8 : Le Patriot Front est un groupe néofasciste et suprématiste blanc américain, et les Actives Club (sur la même ligne) sont des clubs d’art martial mixtes créés en Californie, et qui commencent à être importés en France.

9 : Par ailleurs, la police est majoritairement d’extrême droite, selon les estimations basées sur diverses élections récentes. Certains sondages parlent même d’un vote FN à plus de 70% en ne prenant en compte que les actifs chez les policiers.

Parmi les plus utilisés :

Les runes : l‘alphabet runique a été largement utilisé pendant l’ère nazie pour orner leurs emblèmes. En France, il est utilisé depuis les années 60 par une partie de l’extrême droite, notamment aujourd’hui par les néo-nazis et les suprématistes blancs, avec par exemple le Valknut, le Triskèle et le Ōþalan.

La croix celtique : Fruit de la domination chrétienne sur les traditions païennes-celtiques, devenue le symbole qui exalte la « race blanche », utilisée en France depuis 1949 notamment par le mouvement Occident, puis par l’Ordre Nouveau, l’Œuvre française, et enfin le GUD aujourd’hui.

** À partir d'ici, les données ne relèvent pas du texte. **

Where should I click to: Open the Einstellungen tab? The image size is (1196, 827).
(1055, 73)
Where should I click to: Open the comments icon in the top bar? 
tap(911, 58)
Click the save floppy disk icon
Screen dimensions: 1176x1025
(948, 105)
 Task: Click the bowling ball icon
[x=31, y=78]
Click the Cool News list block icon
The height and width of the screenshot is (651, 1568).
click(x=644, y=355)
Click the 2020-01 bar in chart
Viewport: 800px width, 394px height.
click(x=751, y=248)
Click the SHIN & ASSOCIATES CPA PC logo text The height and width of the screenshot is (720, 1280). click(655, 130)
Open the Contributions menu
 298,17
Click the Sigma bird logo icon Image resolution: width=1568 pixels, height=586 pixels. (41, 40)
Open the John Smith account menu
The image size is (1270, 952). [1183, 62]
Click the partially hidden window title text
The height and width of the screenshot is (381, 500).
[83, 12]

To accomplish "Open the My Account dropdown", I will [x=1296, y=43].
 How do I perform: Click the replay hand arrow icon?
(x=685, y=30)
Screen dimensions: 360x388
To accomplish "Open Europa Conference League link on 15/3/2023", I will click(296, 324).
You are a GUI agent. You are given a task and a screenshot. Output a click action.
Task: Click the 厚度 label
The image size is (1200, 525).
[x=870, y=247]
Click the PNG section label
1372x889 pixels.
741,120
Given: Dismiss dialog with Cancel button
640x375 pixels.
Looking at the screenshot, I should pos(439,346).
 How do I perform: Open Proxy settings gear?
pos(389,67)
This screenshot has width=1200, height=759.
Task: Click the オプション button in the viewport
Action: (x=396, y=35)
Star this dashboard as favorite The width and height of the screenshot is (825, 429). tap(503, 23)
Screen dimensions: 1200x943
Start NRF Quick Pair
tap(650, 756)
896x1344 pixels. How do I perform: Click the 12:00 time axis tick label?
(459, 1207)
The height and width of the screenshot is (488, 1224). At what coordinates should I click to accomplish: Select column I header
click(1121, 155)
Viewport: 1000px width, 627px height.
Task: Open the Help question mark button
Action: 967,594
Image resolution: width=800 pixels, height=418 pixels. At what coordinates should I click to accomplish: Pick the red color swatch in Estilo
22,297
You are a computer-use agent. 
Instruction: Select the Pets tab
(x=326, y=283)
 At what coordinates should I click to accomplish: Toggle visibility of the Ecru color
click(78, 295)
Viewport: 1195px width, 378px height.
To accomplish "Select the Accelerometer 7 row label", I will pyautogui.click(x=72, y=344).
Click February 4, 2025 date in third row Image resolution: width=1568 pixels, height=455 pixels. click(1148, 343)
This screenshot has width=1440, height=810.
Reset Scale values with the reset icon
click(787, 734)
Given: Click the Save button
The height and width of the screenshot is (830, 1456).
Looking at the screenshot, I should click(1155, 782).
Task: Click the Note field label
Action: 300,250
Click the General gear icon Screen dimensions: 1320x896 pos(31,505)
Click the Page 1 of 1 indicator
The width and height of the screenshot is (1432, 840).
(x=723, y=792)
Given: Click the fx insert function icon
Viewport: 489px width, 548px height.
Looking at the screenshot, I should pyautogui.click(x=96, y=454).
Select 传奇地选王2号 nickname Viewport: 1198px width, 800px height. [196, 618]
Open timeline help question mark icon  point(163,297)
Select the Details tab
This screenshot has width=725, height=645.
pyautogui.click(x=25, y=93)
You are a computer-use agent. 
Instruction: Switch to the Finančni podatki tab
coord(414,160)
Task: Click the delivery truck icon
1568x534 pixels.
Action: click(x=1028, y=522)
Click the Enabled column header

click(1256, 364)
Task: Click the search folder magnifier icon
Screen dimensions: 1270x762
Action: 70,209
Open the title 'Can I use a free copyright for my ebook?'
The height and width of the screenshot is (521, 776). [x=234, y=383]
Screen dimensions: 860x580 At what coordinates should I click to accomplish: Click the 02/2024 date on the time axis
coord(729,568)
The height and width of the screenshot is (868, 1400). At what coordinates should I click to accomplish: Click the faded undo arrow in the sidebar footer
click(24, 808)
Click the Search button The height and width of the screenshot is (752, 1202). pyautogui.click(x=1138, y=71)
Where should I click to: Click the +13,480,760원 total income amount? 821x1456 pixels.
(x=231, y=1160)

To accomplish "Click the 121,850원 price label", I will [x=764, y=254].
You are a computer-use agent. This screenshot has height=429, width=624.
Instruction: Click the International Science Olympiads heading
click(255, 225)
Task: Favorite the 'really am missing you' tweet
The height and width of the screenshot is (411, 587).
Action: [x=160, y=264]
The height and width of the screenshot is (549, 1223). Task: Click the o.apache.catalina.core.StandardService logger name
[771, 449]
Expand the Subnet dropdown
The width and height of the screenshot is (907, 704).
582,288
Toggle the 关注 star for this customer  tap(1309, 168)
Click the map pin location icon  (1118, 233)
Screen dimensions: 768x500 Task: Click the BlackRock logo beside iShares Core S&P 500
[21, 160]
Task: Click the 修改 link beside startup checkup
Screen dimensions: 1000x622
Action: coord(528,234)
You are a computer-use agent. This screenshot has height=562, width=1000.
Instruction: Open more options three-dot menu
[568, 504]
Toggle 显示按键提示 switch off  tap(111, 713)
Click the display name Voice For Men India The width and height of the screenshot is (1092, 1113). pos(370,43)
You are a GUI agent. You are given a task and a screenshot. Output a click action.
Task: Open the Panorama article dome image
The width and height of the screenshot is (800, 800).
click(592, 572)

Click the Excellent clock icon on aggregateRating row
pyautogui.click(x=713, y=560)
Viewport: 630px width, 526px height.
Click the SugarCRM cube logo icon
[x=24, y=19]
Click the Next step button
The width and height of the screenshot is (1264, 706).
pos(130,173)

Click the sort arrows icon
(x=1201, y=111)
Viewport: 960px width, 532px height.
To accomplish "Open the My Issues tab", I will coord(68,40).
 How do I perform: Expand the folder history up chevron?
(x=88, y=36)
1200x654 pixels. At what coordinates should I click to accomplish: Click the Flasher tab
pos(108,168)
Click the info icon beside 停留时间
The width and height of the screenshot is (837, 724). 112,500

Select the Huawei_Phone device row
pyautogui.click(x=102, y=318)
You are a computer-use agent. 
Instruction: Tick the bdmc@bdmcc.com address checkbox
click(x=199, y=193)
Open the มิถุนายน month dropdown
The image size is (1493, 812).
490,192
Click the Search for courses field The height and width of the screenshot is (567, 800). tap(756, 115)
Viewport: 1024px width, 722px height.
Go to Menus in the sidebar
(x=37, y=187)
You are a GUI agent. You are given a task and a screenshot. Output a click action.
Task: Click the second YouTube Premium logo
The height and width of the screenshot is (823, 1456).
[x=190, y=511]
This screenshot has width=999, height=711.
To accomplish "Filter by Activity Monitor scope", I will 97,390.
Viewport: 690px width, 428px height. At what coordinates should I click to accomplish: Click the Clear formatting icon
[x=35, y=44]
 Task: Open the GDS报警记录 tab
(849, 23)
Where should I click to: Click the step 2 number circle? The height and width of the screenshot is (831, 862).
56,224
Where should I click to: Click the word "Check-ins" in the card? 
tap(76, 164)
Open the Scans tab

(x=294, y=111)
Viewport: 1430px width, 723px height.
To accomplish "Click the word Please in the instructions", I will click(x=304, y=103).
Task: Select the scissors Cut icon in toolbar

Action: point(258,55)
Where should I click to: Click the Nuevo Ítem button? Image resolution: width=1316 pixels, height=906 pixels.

Le Punisher : inspiré de la tête de mort nazie, utilisé par la police et l’extrême droite américaine, il s’est importé en France depuis 2010, avec des dizaines de policiers photographiés en train de l’arborer.

La croix pattée : un des insignes des templiers (ordre religieux et militaire lors des croisades catholiques) très utilisé par l’extrême droite, et de plus en plus par des policiers.

Le drapeau anti-antifa : Le slogan « anti-antifa » ou le drapeau, utilisé par les groupes fascistes, finit souvent par englober en soi le refus de toute lutte «progressiste», donc féministe, antiraciste, syndicaliste, et même écologiste.

Le ok du white power, la quenelle de Dieudonné et le salut à 3 doigts, utilisé par les nazi, alternative au bras tendu et interdit en Allemagne…

« Blood & Honour » : de l’allemand « Blut und Ehre » (« sang et honneur »), est un slogan nazi, majoritairement utilisé par la jeunesse hitlérienne.

« Réinformation » : De nombreux sites d’extrême droite se décrivent eux-mêmes comme assurant une mission de « réinformation », comme Radio Courtoisie, Sud Radio, Français de Souche, TV Libertés, Cnews ou le site d’Alain Soral, Égalité & Réconciliation (E&R).